Problems, however, can arise when the market-based measurement does not accurately reflect the underlying asset's true value. This can occur when a company is forced to calculate the selling price of its assets or liabilities during unfavorable or volatile times, as during a financial crisis. For example, if the asset has low liquidity or investors are fearful, the current selling price of a bank's assets could be much lower than the actual value.

It can also be manipulated by bad actors like Skilling and Enron's top management. Some believe MTM was the beginning of the end for Enron as it essentially permitted the organization to log estimated profits as actual profits and opened the door for further accounting manipulations.

For instance, Skilling advised the firm's accountants to transfer debt off of Enron's balance sheet to create an artificial distance between the debt and the company that incurred it. The company set up special purpose vehicles (SPVs), also known as special purposes entities (SPEs), to formalize its accounting scheme that went unnoticed for a long time.

Enron continued to use these accounting tricks to keep its debt hidden by transferring it to its subsidiaries on paper.

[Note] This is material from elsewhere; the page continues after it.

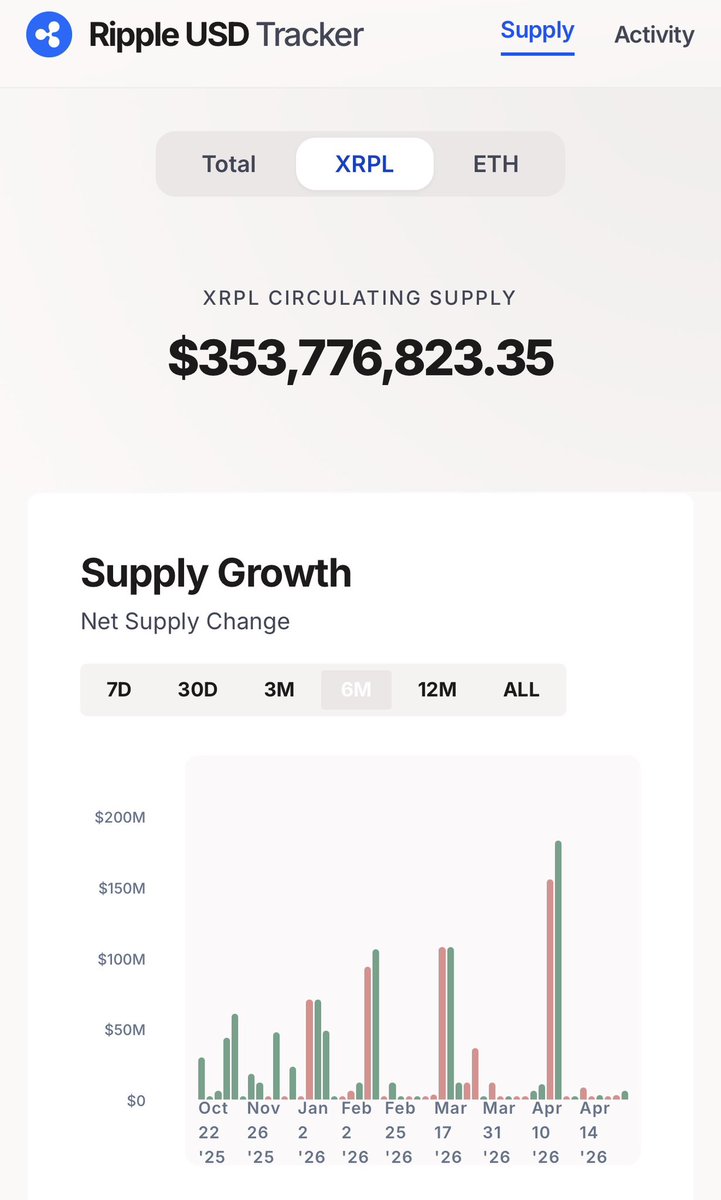Viewport: 721px width, 1200px height.
Task: Click the Ripple USD Tracker title
Action: click(226, 35)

Despite this, the company continued to recognize revenue earned by these subsidiaries. As such, the general public and, most importantly, shareholders were led to believe that Enron was doing better than it actually was, despite the severe violation of GAAP rules.

Skilling abruptly quit in August 2001 after less than a year as chief executive—and four months before the Enron scandal unraveled. According to reports, his resignation stunned Wall Street analysts and raised suspicions, despite his assurances at the time that his departure had “nothing to do with Enron.”

But, of course, it was related. Both Skilling and Kenneth Lay were tried and found guilty of fraud and conspiracy in 2006. Other executives plead guilty. Lay died in prison shortly after sentencing and Skilling served twelve years, by far the longest sentence of any of the Enron defendants.

The Legacy of Enron

In the wake of the Enron scandal, the term "Enronomics" came to describe creative and often fraudulent accounting techniques that involve a parent company making artificial, paper-only transactions with its subsidiaries to hide losses the parent company has suffered through other business activities.

Parent company Enron had hidden its debt by transferring it (on paper) to wholly-owned subsidiaries—many of which were named after Star Wars characters—but it still recognized revenue from the subsidiaries, giving the impression that Enron was performing much better than it was.

Another term inspired by Enron's demise was "Enroned," slang for having been negatively affected by senior management's inappropriate actions or decisions. Being "Enroned" can happen to any stakeholder, such as employees, shareholders, or suppliers. For example, if someone has lost their job because their employer was shut down due to illegal activities that they had nothing to do with, they have been "Enroned."

As a result of Enron, lawmakers put several new protective measures in place. One was the Sarbanes-Oxley Act of 2002, which serves to enhance corporate transparency and criminalize financial manipulation. The rules of the Financial Accounting Standards Board (FASB) were also strengthened to curtail the use of questionable accounting practices, and corporate boards were required to take on more responsibility as management watchdogs.

The Bottom Line

At the time, Enron's collapse was the biggest corporate bankruptcy to ever hit the financial world (since then, the failures of WorldCom, Lehman Brothers, and Washington Mutual have surpassed it). The Enron scandal drew attention to accounting and corporate fraud as its shareholders lost tens of billions of dollars in the years leading up to its bankruptcy, and its employees lost billions more in pension benefits.

Increased regulation and oversight have been enacted to help prevent corporate scandals of Enron's magnitude. However, some companies are still reeling from the damage caused by Enron.

As recently as March 2017, a judge granted a Toronto-based investment firm the right to sue former Enron CEO Jeffrey Skilling, Credit Suisse Group AG, Deutsche Bank AG, and Bank of America's Merrill Lynch unit over losses incurred by purchasing Enron shares.